Arjuna, blij met wat afleiding na het vertrek van Anand, Ashok en Tarika, nodigt hem uit om boven te komen. ‘Wie ben je? Hoe heet je?’ vraagt hij nieuwsgierig. ‘Ik ben Ridrie en ik wil jouw vriend zijn.’ ‘Ik heet Arjuna en ik vind het erg fijn dat je gekomen bent en mijn vriend wil zijn.’ ‘Arjuna, tegen wie praatje nu weer?’ vraagt zijn moeder als ze hem in zichzelf hoort babbelen. ‘Tegen de planten?’ ‘Nee...’ roept Arjuna, ‘zie je dan niet dat ik met Ridrie praat? Hij is mijn nieuwe vriend!’ ‘O,o,o,’ klinkt het en zijn moeder schudt haar hoofd, ‘alwéér eentje... ik dacht dat dat afgelopen zou zijn nu je vrienden en vriendinnen op school hebt. Heet hij werkelijk Ridrie?

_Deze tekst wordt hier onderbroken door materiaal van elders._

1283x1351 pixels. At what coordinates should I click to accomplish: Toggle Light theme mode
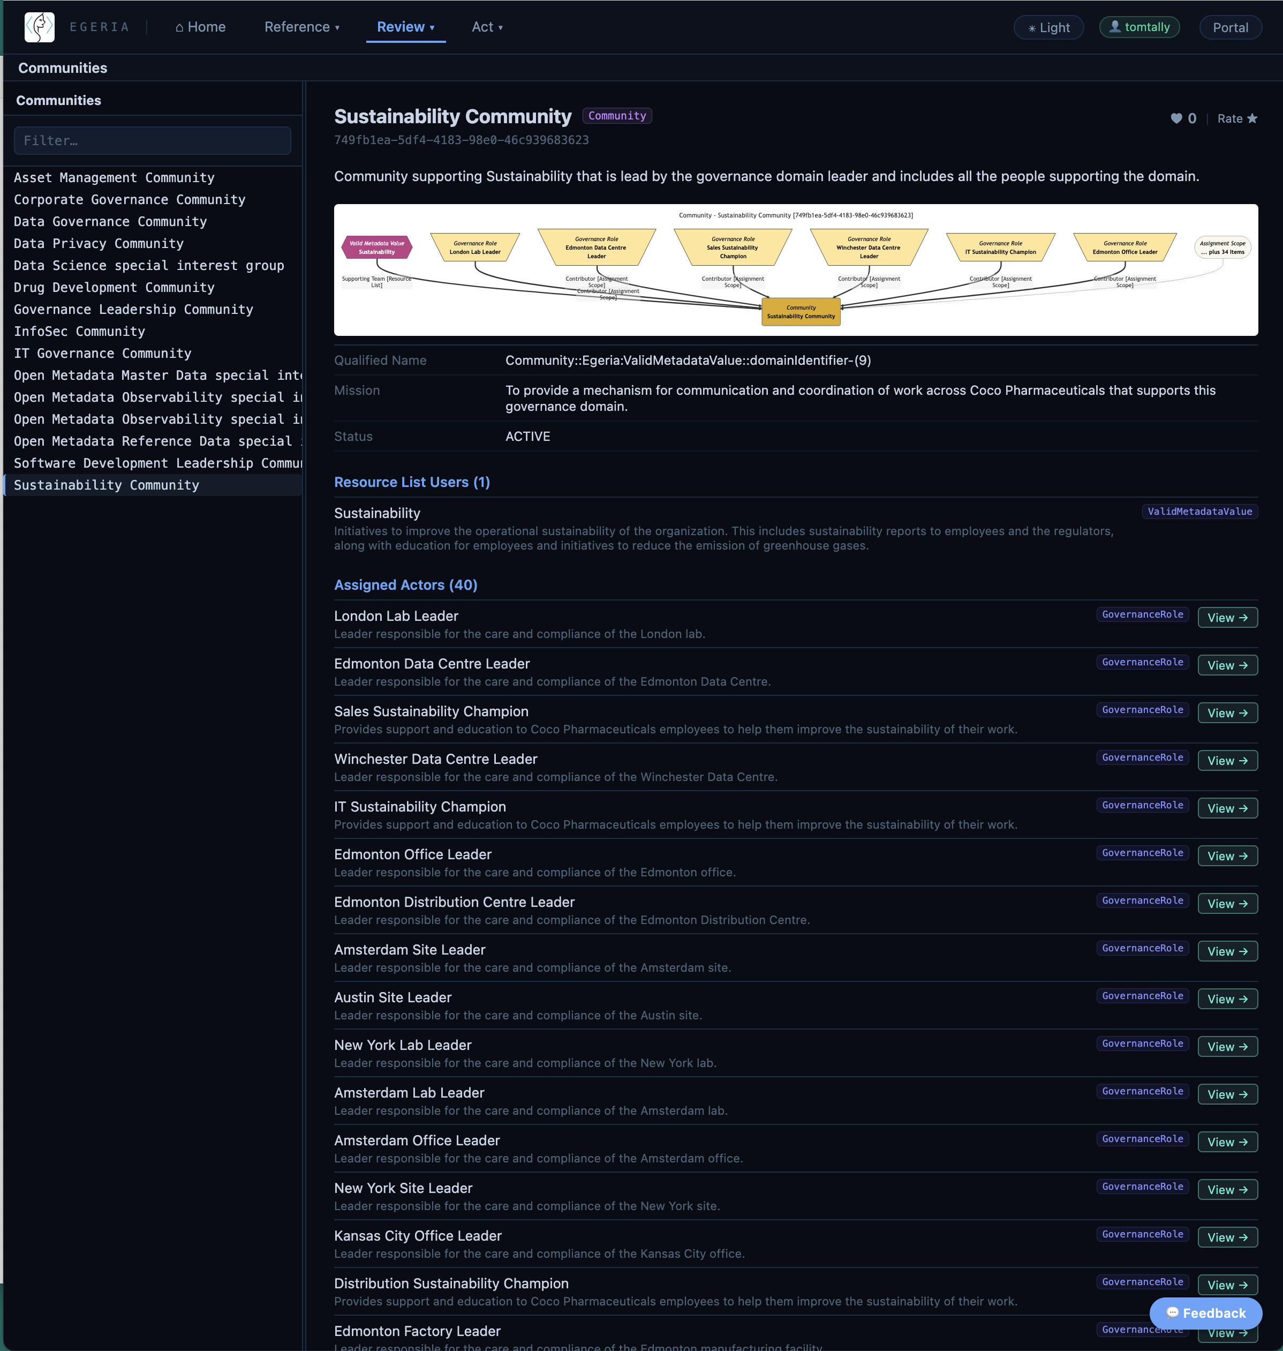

Wat een vreemde naam.’ ‘Ridrie Pierelier’, zegt Ridrie vlug. ‘Ridrie Pierelier, ma’, herhaalt Arjuna. ‘Nog gekker’, zegt ma, ‘die achternaam is nog gekker dan die voornaam, maar goed, Ridrie Pierelier dus.’ En ze slaakt een diepe zucht.
Net als de voorgaande keer spelen de ouders het spelletje mee. Ze zijn ervan overtuigd dat ook dit vriendje, net als Anand, Ashok en Tarika op een dag gewoon wel weer verdwenen zal zijn. Toen pa op een dag vroeg waar Anand, Ashok en Tarika toch gebleven waren, had Arjuna verbaasd gereageerd: ‘Maar pa, weet je dan niet dat die allang verhuisd zijn?’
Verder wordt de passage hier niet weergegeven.